Il Coni contro la Regione: «Uccide lo sport»

I numeri parlano da soli: 2000 società sportive, trentamila operatori, novecentomila cittadini «praticanti» di cui trecentomila a livello agonistico. E un bilancio 2011 dell’assessorato regionale allo sport di appena 400mila euro, un quarto rispetto a quello del 2010. Il Coni Liguria non ci sta, e attacca con un ordine del giorno firmato da tutte le componenti del comitato regionale proprio i vertici di via Fieschi.
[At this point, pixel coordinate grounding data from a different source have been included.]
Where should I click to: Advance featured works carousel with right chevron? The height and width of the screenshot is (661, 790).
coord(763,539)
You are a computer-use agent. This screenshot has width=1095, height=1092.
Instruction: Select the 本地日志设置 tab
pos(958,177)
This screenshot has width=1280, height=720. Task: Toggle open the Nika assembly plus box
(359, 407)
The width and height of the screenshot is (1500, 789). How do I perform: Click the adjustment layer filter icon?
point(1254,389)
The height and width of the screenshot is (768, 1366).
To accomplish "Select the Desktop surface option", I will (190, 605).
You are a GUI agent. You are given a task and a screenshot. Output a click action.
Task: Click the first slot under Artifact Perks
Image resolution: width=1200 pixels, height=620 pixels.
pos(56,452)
Anche perché la Liguria è tra le ultimissime regioni in fatto di soldi stanziati per lo sport: nel 2008 era 15° e ora le cose sono di molto peggiorate.
«Claudio Burlando, in campagna elettorale è venuto a farci tante promesse proprio su questi punti - incalza Vittorio Ottonello, presidente del comitato ligure del Coni - Tutte promesse che non vengono mantenute. Non è tanto colpa dell’assessore, ma proprio della scelta strategica della Regione, dell’intera giunta e del suo presidente. Per questo tutto il mondo dello sport chiede compatto al governatore di rispettare gli impegni assunti». Anche perché gli stessi numeri citati sopra rappresentano anche un importante bacino elettorale che la prossima volta non accetterà più di farsi prendere in giro. «Quello che spesso non si vuole capire - conclude Ottonello - è che un investimento nello sport ha ricaduto in tutti i campi. Più forza allo sport significa avere ricadute positive sull’economia, sui trasporti, sui giovani, sugli anziani, sulla salute. Per questo credo che se ogni settore rinunciasse a qualcosa del suo bilancio a favore dello sport ne trarrebbe indirettamente un beneficio anche maggiore». Quello del Coni assume quasi in contorni dell’ultimatum: «Se non avremo risposte siamo pronti a decidere forme di protesta anche clamorose», conclude il presidente del Coni.